Just because there is an Application filed, doesn’t mean that it will be granted. It will be reviewed, comparing it to everything in the world that has already been disclosed. If someone else has already told the world about it (such as through a different Patent Application, or through an article, advertisement, speech, etc.), then no Patent will be granted. Similarly, if it is just an “obvious” variation of something already out there, or an “obvious” combination of existing things, achieving expected results, then no Patent is likely to be granted, either.


Worse yet, the Application may be a Provisional Application. Provisional Applications are just a placeholder. They give you a Priority Date (“FIRST!”), and let you say “PATENT PENDING”, leaving you 12 months within which to file a Non-Provisional (regular) Application. However, these NEVER GET REVIEWED.


You could, theoretically, file a Provisional Patent Application on something that has been already been around for 50 years, and then get to spend a year claiming “PATENT PENDING”. Not only that, but if you choose wording like “PATENT FILED TECHNOLOGY”, then you could claim that forever. Yes, they filed an Application for a Patent. Once. That’s it.





The company likely filed a Patent Application, and then used it for marketing. They want people to buy their product, believing that it is something so innovative and so game-changing, that they’re getting a Patent on it.


Not only does the bottle say “PATENT FILED TECHNOLOGY”, but the listing for the product makes the same claim. This listing has been up since at least January of 2013, and the blurbs on these pages are typically cut-and-pasted directly from the company’s marketing material. It’s interesting to note, however, that on the company’s website, they no longer make any patent claims about this product. The wording seems to have been changed.


What about the Patent Application itself? Well, first of all, there is no way to know what aspect of the product they were attempting to Patent. Could be a component, or a formulation, or how they manufactured it. The one Patent Application that I was able to find and seems close was filed in April of 2012, has been rejected multiple times, and is currently still under appeal.
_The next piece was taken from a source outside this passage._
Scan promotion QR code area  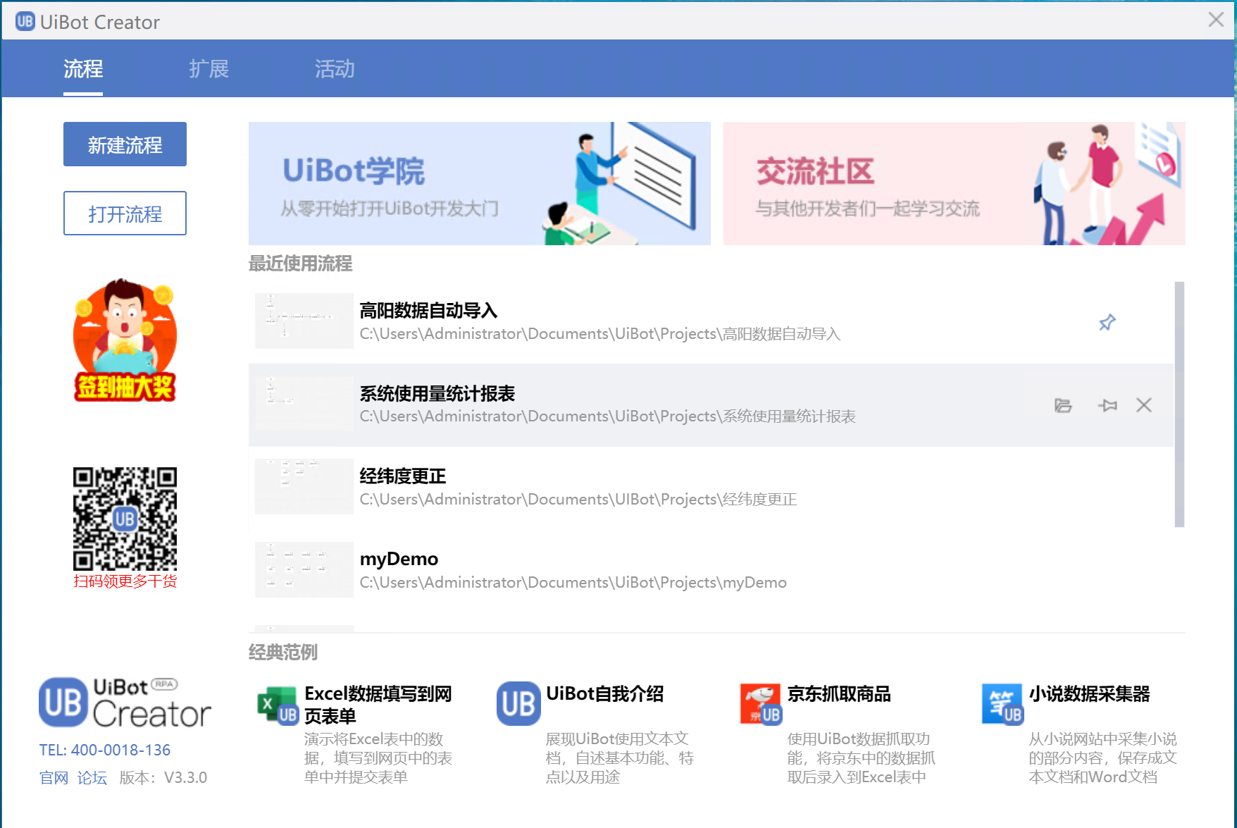click(x=124, y=519)
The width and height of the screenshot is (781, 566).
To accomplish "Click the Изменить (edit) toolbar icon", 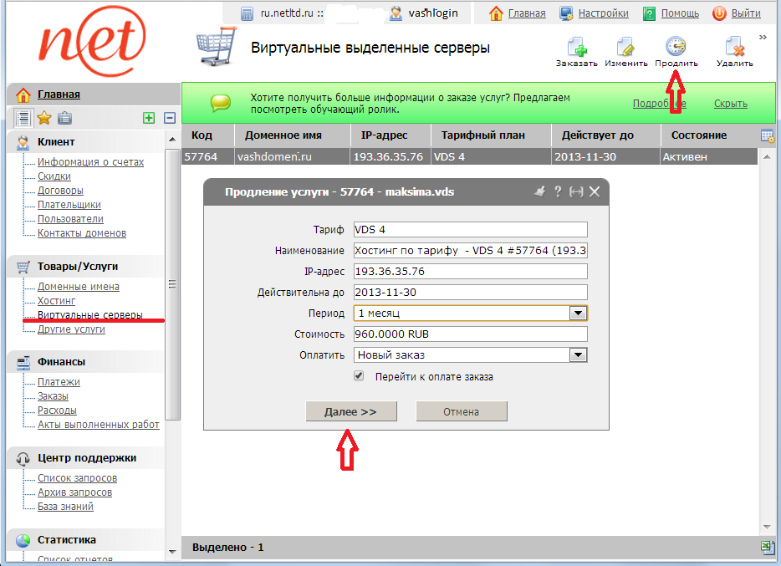I will [625, 48].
However, if it was only a Provisional Patent Application, then that would have expired years ago, would NEVER become publicly visible (unless it was converted into a Non-Provisional Patent Application), might have had no chance in the world of being granted, and still lets them forever claim that they “FILED”.





When it comes to Patents, wording is VERY important. One wrong word, and your Patent might be virtually worthless (this happens A LOT).


I volunteer my time with a larger number of Small Businesses and Start-Ups, listening to MANY product pitches. I have lost count of the number of times someone asked “Is your product Patented?” and heard the business owner respond “Yes, it is.” when, it reality, all they had was a Provisional Application. A Provisional Application they wrote themselves. A Provisional Application that had nothing to do with any actual Patents.


There is a world of difference between “I have filed an Application” and “I have a Patent.”


Talking to Investors or Business Partners? That misrepresentation can be grounds for completely nullifying your entire Agreement. They’ll find out sooner or later (it’s called “due diligence”). Why risk your Business on it?


Do consumers matter? Remember, while the consumer doesn’t necessarily matter to Utility or Plant Patents, when it comes to things like Design Patents, Trademarks, and Unfair Business Practices, a lot of it comes down to the consumers. Is a consumer likely to be confused? To be misled? If yes, then there’s a problem. Potentially an expensive problem.


At the end of the day, though, I guess it just bothers me when companies try to mislead people.